One needn’t overstate the fourth-century evidence in order to construct an accurate portrait of Egyptian religion that is consistent with Egyptologists’ own conclusions and that assesses iconographic and literary materials as well as the papyrological and inscriptional documentation. But Bagnall’s assessment of Egyptian “paganism” is really only relative to its supplantation by Christianity: the temples’ demise actually “cleared the way for the society of the fourth century and for a new form of Egyptian culture, one integrally linked to Christianity” (322).
It may indeed be that such a one-dimensional description of traditional Egyptian religion is due precisely to Bagnall’s devoted subscription to the categories “pagan” and “Christian.” “Pagan” may have its uses for discussing Christian rhetoric; but in such a complex ethnic and religious arrangement as Greco-Roman Egypt’s, and contrasted with a religion whose local assimilation would more accurately be described as selective absorption than “conversion,” such a binary category seems useless for the purposes of this book. Certainly the hagiographical authors did not have nearly as clear an understanding of the parameters of “paganism” as does Bagnall, who elsewhere takes great care to develop accurate descriptive categories.
It is this same “pagan”/”Christian” dichotomy that leads Bagnall to a strangely monolithic conception of a “Church” at precisely the period when Christianity was in its thickest internecine struggles. One may attribute this unified picture of fourth-century Christianity to his explicit decision not to consider Gnostic materials, Manichaean corpora, or Christian literary texts, an astounding limitation on any portrait of the evolving institutions and powers of Christianity since the bulk of these literary materials do in fact pertain to the fourth century. Melitians do receive perfunctory discussion because of their appearance in papyri; but Manichaism, whose literary (and now archaeological) remains testify to its considerable influence in fourth-century Egypt, is barely mentioned.[9] Bagnall justifies this monolithic picture of fourth-century Christianity on two grounds: that such diversity as the literary texts demonstrate is not reflected in the papyri, and that ideological diversity did not matter anyway to most of those claiming Christian identity. But this reasoning does not really suit a book broadly entitled Egypt in Late Antiquity; and the second argument ignores both the social underpinnings of “theological” disputes and the whole atmosphere of religious competition in late antique Egypt, in which Christian holy men seem to have had such an edge. It wasn’t so much “theology” as communities and social attitudes that mattered to adherents of the movement. But in Bagnall’s portrait one is left with a Christian Egypt sounding much more like eighteenth-century England than a distant society in transformation: there are “parishes,” “bishoprics,” and always only one “church.” For any use of Bagnall on Egyptian Christianity, therefore, one would have to supplement his chapter with the essays in The Roots of Egyptian Christianity, ed. Pearson and Goehring (Minneapolis, 1986), which tell a quite different story.
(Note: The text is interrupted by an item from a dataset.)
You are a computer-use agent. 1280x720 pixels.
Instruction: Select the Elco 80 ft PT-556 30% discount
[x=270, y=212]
In an era when such informed work is being done on late antique religious transformations by historians like Peter Brown, Raymond Van Damm, Ramsay MacMullen, and Valerie Flint,[10] Bagnall’s approach to “religion” seems somewhat archaic, an ill-defined aspect of ancient lives that might best be understood in reference to contemporary Christendom (note esp. 305 nn.254, 256!), being ultimately unitary despite schism and regional diversity and being essentially distinct from a superstitious “magic.” A more useful perspective on ancient religions requires not so much cross-cultural comparison as an awareness of the types of categories and models that such comparative work or studies in religion do and do not find useful— e.g., regarding the typical parameters of peasant or urban religion, or public ritual, or popular functions of priesthoods. Yet Bagnall dispenses with the value of anthropological studies in a single paragraph of the Introduction.
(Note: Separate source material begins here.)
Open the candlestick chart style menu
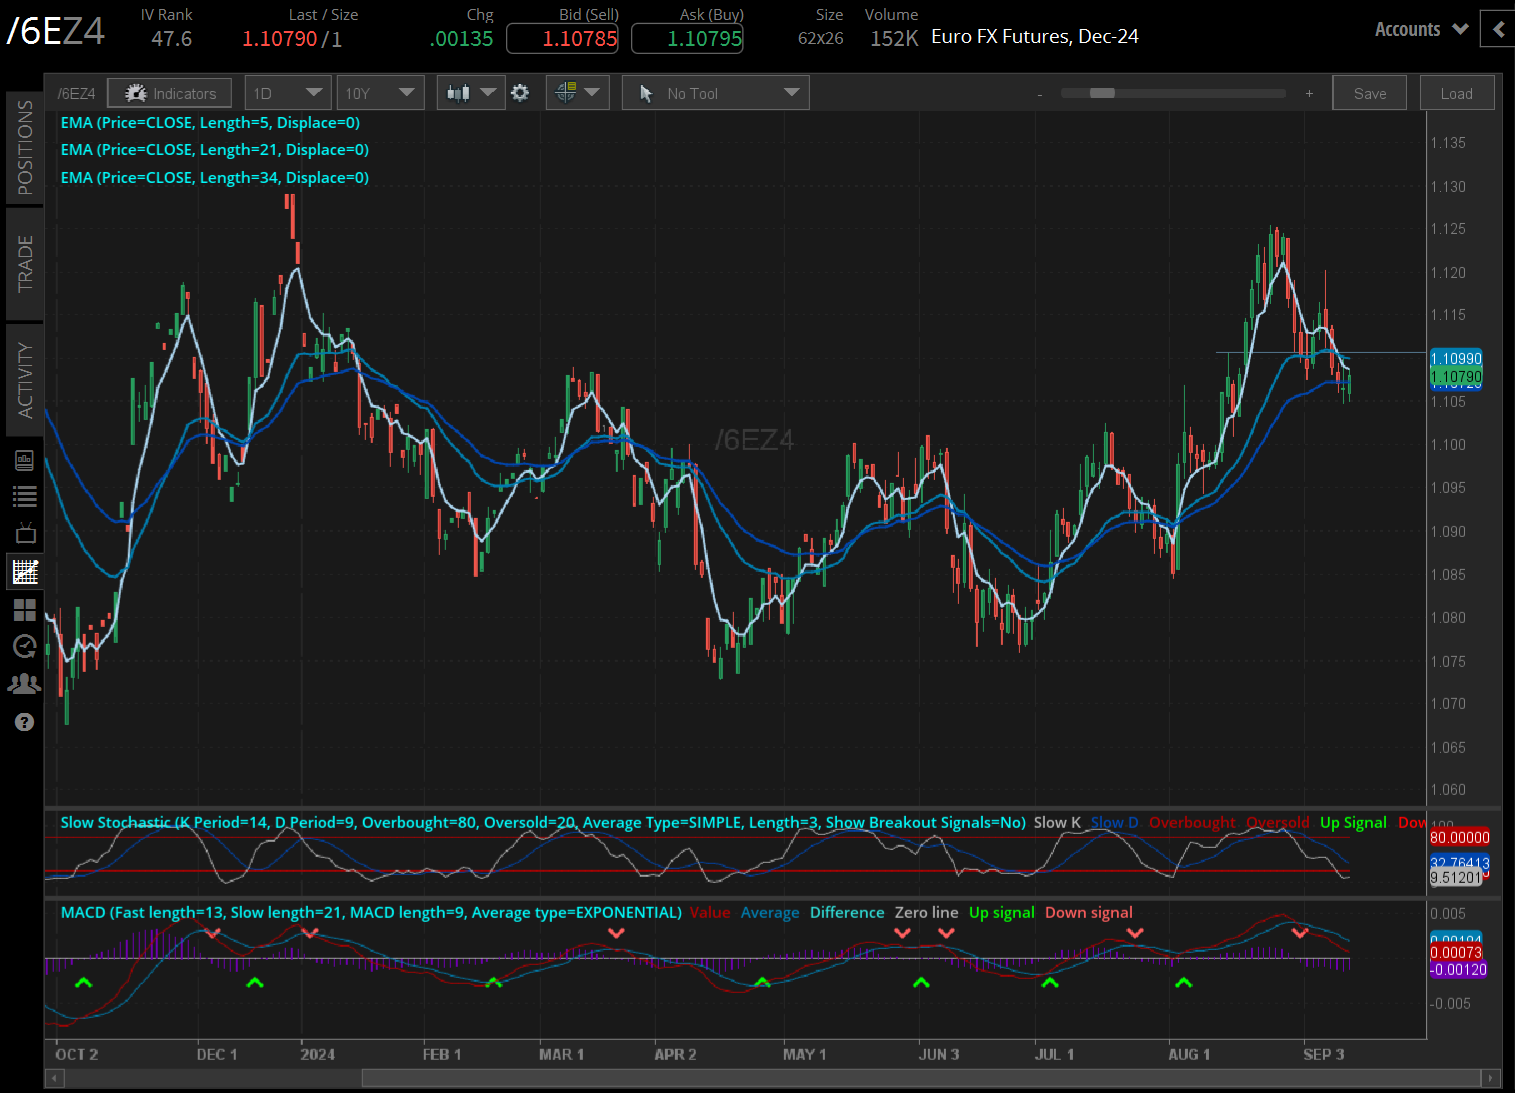Screen dimensions: 1515x1093 point(471,93)
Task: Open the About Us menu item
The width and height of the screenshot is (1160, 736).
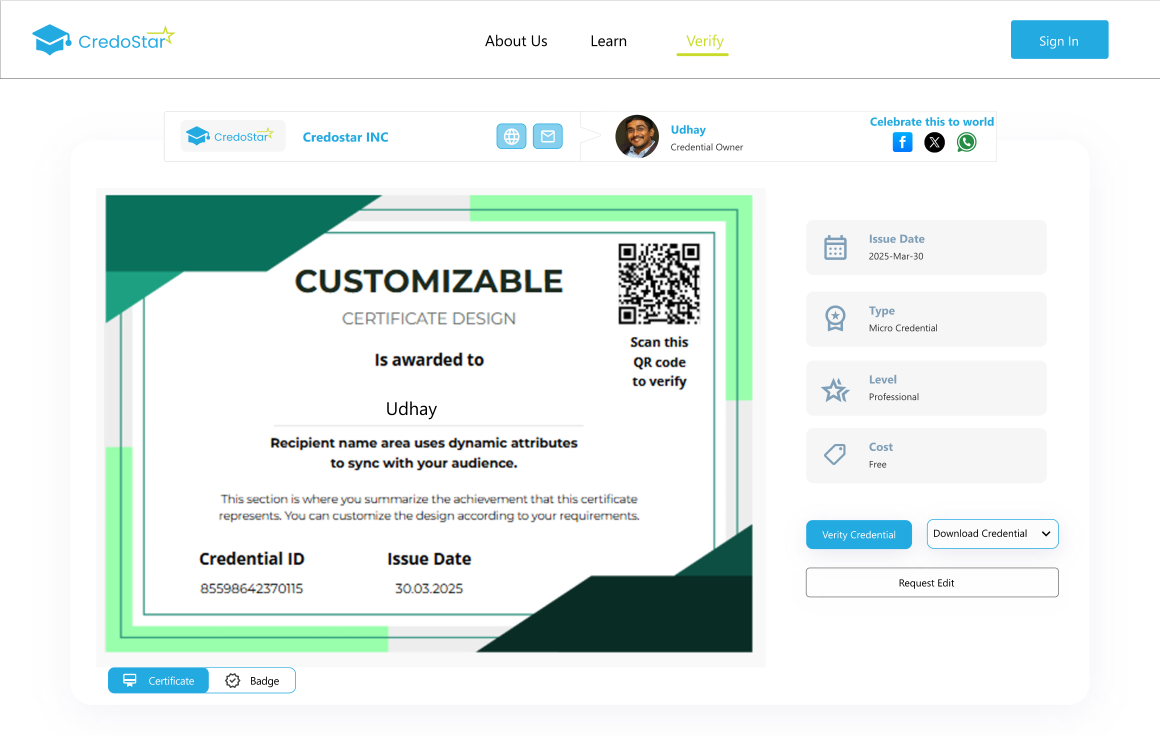Action: pyautogui.click(x=516, y=41)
These criticisms would be unimportant if the chapter on religion were less central to Egypt in Late Antiquity; but for Bagnall as for most historians the nature of Christianization is one of the major issues in the study of fourth-century Egypt. And it is an area where Bagnall has himself contributed some of his most original and important thinking. Egypt in Late Antiquity nevertheless makes a tremendous contribution to our understanding of social, economic, and administrative activity in early Byzantine Egypt— and therefore to our knowledge of the late Roman Empire as a whole (for which scholars have traditionally depended on Egyptian documents). As a synthesis of a vast amount of papyri, inscriptions, and contemporary scholarship the book will also be a valuable reference source for those working on Greco-Roman Egypt of any period. The book would also serve as a model of papyrology’s potential use to unveil the nuances of ancient social history.
Notes
[1] Roger Rémondon, “L’Égypte au 5è siècle de notre ère: les sources papyrologiques et leurs problèmes,” Atti dell’XI Congresso Internazionale di Papirologia (Milan: Istituto Lombardo, 1966), 135-48; Jean Gascou, “Les grands domaines, la cité et l’état en Égypte byzantine (Recherches d’histoire agraire, fiscale et administrative),” Travaux et mémoires 9 (1985): 1-90.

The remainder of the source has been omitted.